# Wow, how far away can they hear??



## cassadee7

Saber has started getting all excited, jumping up from a sleep or from chewing a bully stick and woofing, running from the window to the door and back whenever my son is coming home from work. The thing is, she starts this a good minute and a half before he pulls in the driveway! He has to be 6 or 8 blocks away even if he is sitting at a light. The first time she did it I thought "oh he must be home" and went to look out the window... no car. Then like 2 minutes later he pulled in! And he works odd hours... not coming home the same time every night.

I guess they can hear THAT far away? Even through walls with the windows shut??


----------



## DCluver33

Dodger knows the sounds of my can and my moms car from down the street a good half a block away. he gets all excited then 2 minutes later or so my mom comes home. and we have double pained windows and they've been shut recently too.

ETA: maybe they feel the vibrations from the certain cars?


----------



## SunCzarina

Luther and Morgan used to BOLT to the far side of the yard and sit there waiting a few minutes for my husband to come home. Where we are there's 3 lights that go a mile up the main road before our street and where he'd get off the highway. The freaky part about it was he was a car nut, had a different car what seemed like every other month. They learned quick and HEY let's bolt over there and watch him roll up the street.


----------



## Mrs.K

I believe that it is similar to conditioning.

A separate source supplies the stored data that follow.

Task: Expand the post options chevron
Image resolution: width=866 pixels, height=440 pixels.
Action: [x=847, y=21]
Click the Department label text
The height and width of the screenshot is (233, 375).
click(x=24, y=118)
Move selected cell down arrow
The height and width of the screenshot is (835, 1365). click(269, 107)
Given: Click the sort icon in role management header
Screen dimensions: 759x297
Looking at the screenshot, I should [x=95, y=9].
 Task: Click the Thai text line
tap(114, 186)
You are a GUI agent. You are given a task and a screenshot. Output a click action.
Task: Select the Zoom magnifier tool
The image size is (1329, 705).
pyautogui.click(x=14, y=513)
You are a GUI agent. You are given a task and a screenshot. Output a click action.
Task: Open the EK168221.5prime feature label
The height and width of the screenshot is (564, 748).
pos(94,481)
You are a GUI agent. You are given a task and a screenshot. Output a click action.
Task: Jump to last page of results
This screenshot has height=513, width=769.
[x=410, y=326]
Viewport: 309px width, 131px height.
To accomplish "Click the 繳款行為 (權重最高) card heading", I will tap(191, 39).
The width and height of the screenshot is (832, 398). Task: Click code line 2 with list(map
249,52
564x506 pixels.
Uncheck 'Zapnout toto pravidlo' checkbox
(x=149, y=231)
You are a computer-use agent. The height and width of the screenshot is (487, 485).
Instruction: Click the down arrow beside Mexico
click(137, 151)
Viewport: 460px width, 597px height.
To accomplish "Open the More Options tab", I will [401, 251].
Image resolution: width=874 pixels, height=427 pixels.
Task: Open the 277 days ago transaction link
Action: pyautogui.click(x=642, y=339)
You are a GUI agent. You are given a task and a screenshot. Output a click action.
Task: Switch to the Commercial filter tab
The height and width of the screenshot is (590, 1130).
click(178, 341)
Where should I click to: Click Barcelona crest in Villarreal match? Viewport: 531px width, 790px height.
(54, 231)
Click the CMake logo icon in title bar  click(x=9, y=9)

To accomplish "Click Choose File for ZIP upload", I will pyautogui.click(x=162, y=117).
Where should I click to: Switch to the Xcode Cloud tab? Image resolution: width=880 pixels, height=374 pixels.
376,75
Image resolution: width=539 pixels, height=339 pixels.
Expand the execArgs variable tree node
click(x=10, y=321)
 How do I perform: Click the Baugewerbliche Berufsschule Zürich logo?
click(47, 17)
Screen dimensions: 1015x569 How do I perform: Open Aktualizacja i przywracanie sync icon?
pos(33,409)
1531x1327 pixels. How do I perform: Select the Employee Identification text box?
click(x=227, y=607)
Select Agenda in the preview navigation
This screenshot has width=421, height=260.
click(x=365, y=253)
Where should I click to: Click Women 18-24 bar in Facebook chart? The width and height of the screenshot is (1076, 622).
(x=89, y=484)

If somebody comes home the same time, each and every day, they simply learn that at this time of the day, their buddy comes home and takes them out for a walk or plays with them. Meaning, something good happens. 

So they learn quickly that "hey, it's almost 1600, that means, daddy comes home..." and get all excited before they can even hear the car. 

However, they are good in differing the sounds. Horses can do it too. Whenever my mom pulled into the road, the horses would whinny. 

Same when we moved onto the farm. Every morning my sister would open the window and every morning her horse would "say" Good morning. It's like a ritual.


----------



## cassadee7

Mrs.K said:


> I believe that it is similar to conditioning. If somebody comes home the same time, each and every day, they simply learn that at this time of the day, their buddy comes home and takes them out for a walk or plays with them. Meaning, something good happens.
> 
> So they learn quickly that "hey, it's almost 1600, that means, daddy comes home..." and get all excited before they can even hear the car.
> 
> .


Yeah, I agree, but in this case as I said, my son works weird hours. He might work 3 days a week or 7 days, might come home at 4pm or 9PM or 11PM and sometimes he stops and gets food on the way. So it's never the same time.


----------



## Lilie

Mrs.K said:


> I believe that it is similar to conditioning. If somebody comes home the same time, each and every day, they simply learn that at this time of the day, their buddy comes home and takes them out for a walk or plays with them. Meaning, something good happens.
> 
> So they learn quickly that "hey, it's almost 1600, that means, daddy comes home..." and get all excited before they can even hear the car.
> 
> However, they are good in differing the sounds. Horses can do it too. Whenever my mom pulled into the road, the horses would whinny.
> 
> Same when we moved onto the farm. Every morning my sister would open the window and every morning her horse would "say" Good morning. It's like a ritual.


 
Since Hondo doesn't react till we actually drive down the drive way, maybe this Christmas I'll get him a watch. 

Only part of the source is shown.